TASK INSTRUCTIONS:
1) Summarize the thread below on log encoding issues in two sentences.
2) Answer these questions using the thread below on log encoding issues.
(a) Which encoding is named as the native encoding for the Windows Japanese edition?
(b) To which two Windows functions would the converted log texts be passed?
(c) Which function does the reply say the patch neglects to check for failure?
3) List every function name that appears in the thread below on log encoding issues.

SELECTED PASSAGE:
━━━━━━

Especially in Japan, encoding troubles on Windows are unavoidable
because postgres doesn't support Shift-JIS for database encoding,
that is the native encoding for Windows Japanese edition.

If we also want to support the same functionality on non-win32 platform,
we might need non-throwable version of pg_do_encoding_conversion():

    log_message_to_write = pg_do_encoding_conversion_nothrow(
        log_message_in_database_encoding,
        GetDatabaseEncoding() /* as src_encoding */,
        GetPlatformEncoding() /* as dst_encoding */)

and pass the result to stderr and syslog. But it requires major rewrites
of conversion functions, so I'd like to submit a solution only for win32
for now. Also, the issue is not so serious on non-win32 platforms because
we can choose UTF-8 or EUC_* on those platforms.

Regards,
---
ITAGAKI Takahiro
NTT Open Source Software Center

Attachment

eventlog-20090817.patch

Re: Encoding issues in console and eventlog on win32

From

Heikki Linnakangas

Date:

14 September 2009, 08:08:32

Itagaki Takahiro wrote:
> We can choose different encodings from platform-dependent one
> for database, but postgres writes serverlogs in the database encoding.
> As the result, serverlogs are filled with broken characters.
> 
> The problem could occur on all platforms, however, there is a solution
> for win32. Since Windows supports wide characters to write logs, we can
> convert log texts => UTF-8 => UTF-16 and pass them to WriteConsoleW()
> and ReportEventW().
> 
> Especially in Japan, encoding troubles on Windows are unavoidable
> because postgres doesn't support Shift-JIS for database encoding,
> that is the native encoding for Windows Japanese edition.
> 
> If we also want to support the same functionality on non-win32 platform,
> we might need non-throwable version of pg_do_encoding_conversion():
> 
>     log_message_to_write = pg_do_encoding_conversion_nothrow(
>         log_message_in_database_encoding,
>         GetDatabaseEncoding() /* as src_encoding */,
>         GetPlatformEncoding() /* as dst_encoding */)
> 
> and pass the result to stderr and syslog. But it requires major rewrites
> of conversion functions, so I'd like to submit a solution only for win32
> for now. Also, the issue is not so serious on non-win32 platforms because
> we can choose UTF-8 or EUC_* on those platforms.

Something like that seems reasonable for the Windows event log; that is
clearly supposed to be written using a specific encoding. With the log
files, we're more free to do what we want, and IMHO we shouldn't put a
Windows-specific hack there because as you say we have the same problem
on all platforms.

There's no guarantee that conversion to UTF-8 won't fail, so this isn't
totally risk-free on Windows either. Theoretically, MultiByteToWideChar
could fail too (the patch neglects to check for that), although I
suppose it can't really happen for UTF-8 -> UTF-16 conversion.

━━━━━━

DATA SECTION:
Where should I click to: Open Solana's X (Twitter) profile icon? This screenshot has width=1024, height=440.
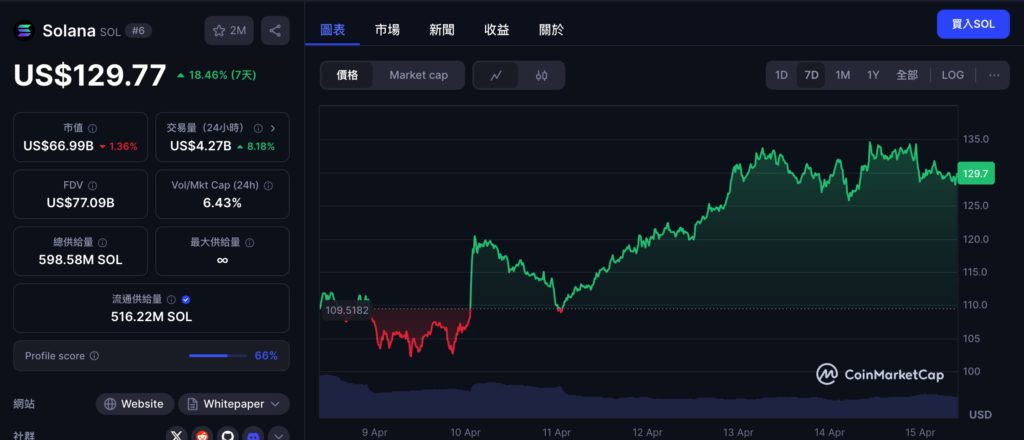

━━━━━━

THE SOLUTIONS:
1) Itagaki Takahiro reports that postgres writes server logs in the database encoding, which fills them with broken characters, and proposes a win32-only fix that converts log text to UTF-8 and then UTF-16 and passes it to WriteConsoleW() and ReportEventW(). Heikki Linnakangas considers this reasonable for the Windows event log but opposes a Windows-specific hack for log files because the problem exists on all platforms, and he adds that the conversion is not totally risk-free on Windows either.

2)
(a) Shift-JIS
(b) WriteConsoleW() and ReportEventW()
(c) MultiByteToWideChar

3)
pg_do_encoding_conversion()
pg_do_encoding_conversion_nothrow()
GetDatabaseEncoding()
GetPlatformEncoding()
WriteConsoleW()
ReportEventW()
MultiByteToWideChar